Let's look at a few mission statements:
San Francisco Symphony: "sets the highest possible standard for excellence in musical performance at home and around the world; Enriches, serves, and shapes cultural life throughout the spectrum of Bay Area communities; Maintains financial stability and gains public recognition as a means of ensuring its ability to fulfill its mission."
Houston Ballet: "To inspire a lasting love and appreciation for dance through artistic excellence, exhilarating performances, innovative choreography and superb educational programs."
Opera Philadelphia: "committed to embracing innovation and developing opera for the 21st century. Delivering outstanding productions of traditional and new repertoire that engage our public and propel our genre forward. Identifying extraordinary artists, both established and emerging, and provide opportunities for them to create their most imaginative and inspired work. Presenting innovative programming relevant to the multi-cultural Philadelphia region that broadens and diversifies the opera audience."
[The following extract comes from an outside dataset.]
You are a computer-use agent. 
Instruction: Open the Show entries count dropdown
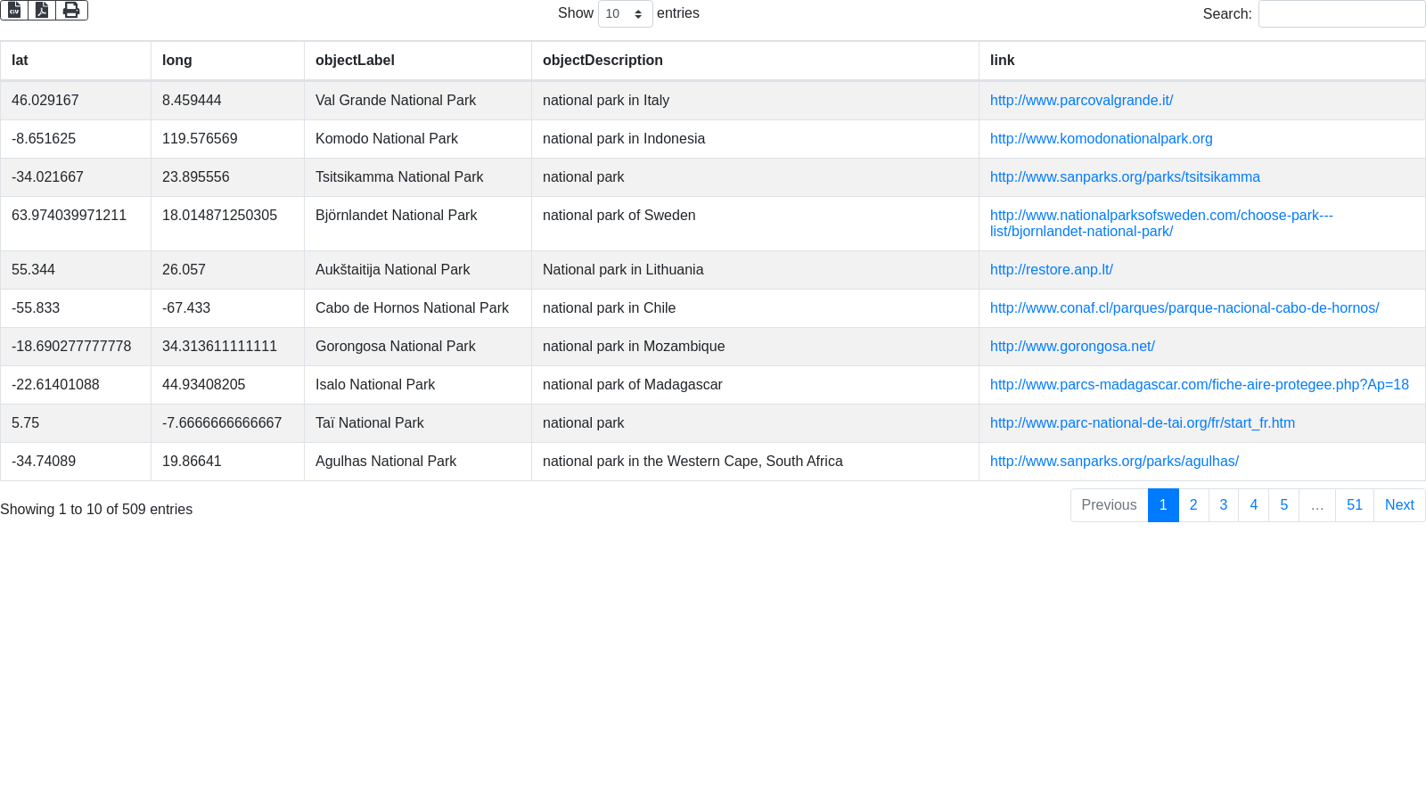pos(625,13)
Though the missions of these organizations (and the thousands of others around the globe) are strong and diverse, they all still fall short of one substantial element:
I have yet to see a mission statement that puts the community above the organization; the core idea being that community members explore art independently.
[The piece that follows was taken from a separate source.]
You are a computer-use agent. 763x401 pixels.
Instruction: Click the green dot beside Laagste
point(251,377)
If it exists, send it to me, because I want to shake every person's hand on that staff. This kind of shift in mission ideology is daunting, but it's a game-changer.
Arguably, the biggest challenge that most arts organizations face is a financial decline of sorts, either with decreasing audience numbers or with funding sources becoming more limited (or both). So, making the organization's mission, "Hey community, go explore this art on your own" can be scary.
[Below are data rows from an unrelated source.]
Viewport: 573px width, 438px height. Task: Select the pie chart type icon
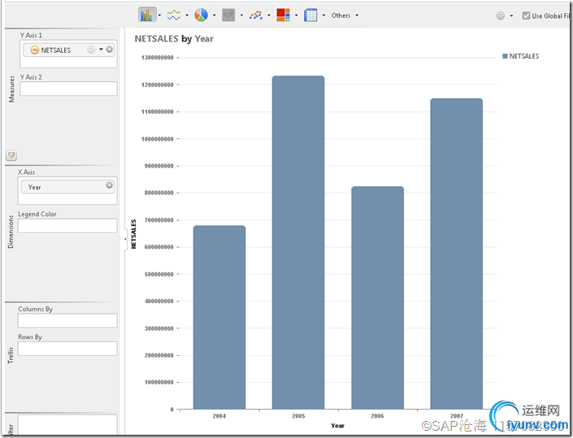click(201, 15)
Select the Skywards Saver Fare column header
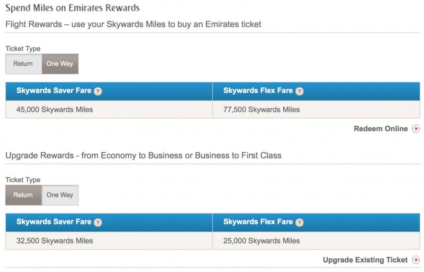This screenshot has width=424, height=272. (x=54, y=91)
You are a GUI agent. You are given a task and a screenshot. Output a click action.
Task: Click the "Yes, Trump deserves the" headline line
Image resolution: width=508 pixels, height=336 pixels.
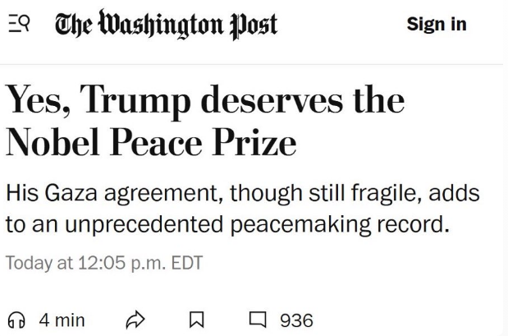tap(205, 102)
And while most arts organizations won't admit to this fear, the effects of it are everywhere:
- Dance companies don't share video of their choreography. The fear: amateurs will learn choreography from the video and perform a poorly received version of it, therefore they should license the work and have a trained company member show them how it's done.
But the fallout of this fear is detrimental: audiences don't explore the art on their own, so it's not part of their core habitual lives.
Think for a moment about how an audience member behaves in different scenarios. They are more than happy to pay $150+ to watch a B-rate band on a jumbotron screen in a loud arena with sticky floors, but we can't get them to buy our $50 opera tickets without discounting them to $40.
And there's a really simple reason for this: people adopt things they feel emotionally connected to, and they connect emotionally when they discover something for themselves.
I remember when I first discovered Macklemore & Ryan Lewis -- I saw their NPR Tiny Desk concert and thought, "woah, that's pretty awesome" and picked up a recording that day. I don't even like rap, but I discovered it, and it felt like mine. Macklemore didn't buy an email list from some other guy to introduce his discounted album to me...
Once we figure out audience discovery, everything else comes to play: Is it well marketed? Can I share it? Does it fit popular design and visual trends? Now that I've discovered it, what does it make me feel?
So, when I look up Beethoven's Eroica and the #1 result only shows a portrait of Beethoven over the music, why would I feel any connection? It's a great recording, but is there really a strong emotional connection when you can only see 45 minutes of still images?
To boil this down into one idea: arts organizations aren't in this game to sell tickets and put butts in seats, so it's time we stop focusing on that.
Our work starts with each and every person in our community discovering art for themselves, and allowing them the respect and space to feel like it's their art to own.
So, when we talk about education and community engagement, let's stop providing information and information and more information. Don't inform... transform. Let your program notes tell the relevant story behind the symphony rather than a detailed biography and musical analysis. Put instruments in kids' hands instead of performing for them and expecting that alone will resonate with them for the rest of their lives. Give every ticket buyer a Spotify playlist with the evening's repertoire, and let them get familiar with the repertoire so they can wait in anticipation for their favorite part of the piece. Release short and unpolished snippets of rehearsal, choreography, composition-in-progress.
Give the audience the opportunity and resources to explore, and don't hand hold them through the experience. Audience members are capable and intelligent; give them the respect to transform their own experience to emotion.
Adopting the performing arts into the community's daily cultural life doesn't come from a logical place but an emotional one. So let's stop pushing ticket discounts, and start developing a community culture where it's cool to say, "Do you like Shostakovich's 5th?" at a casual party.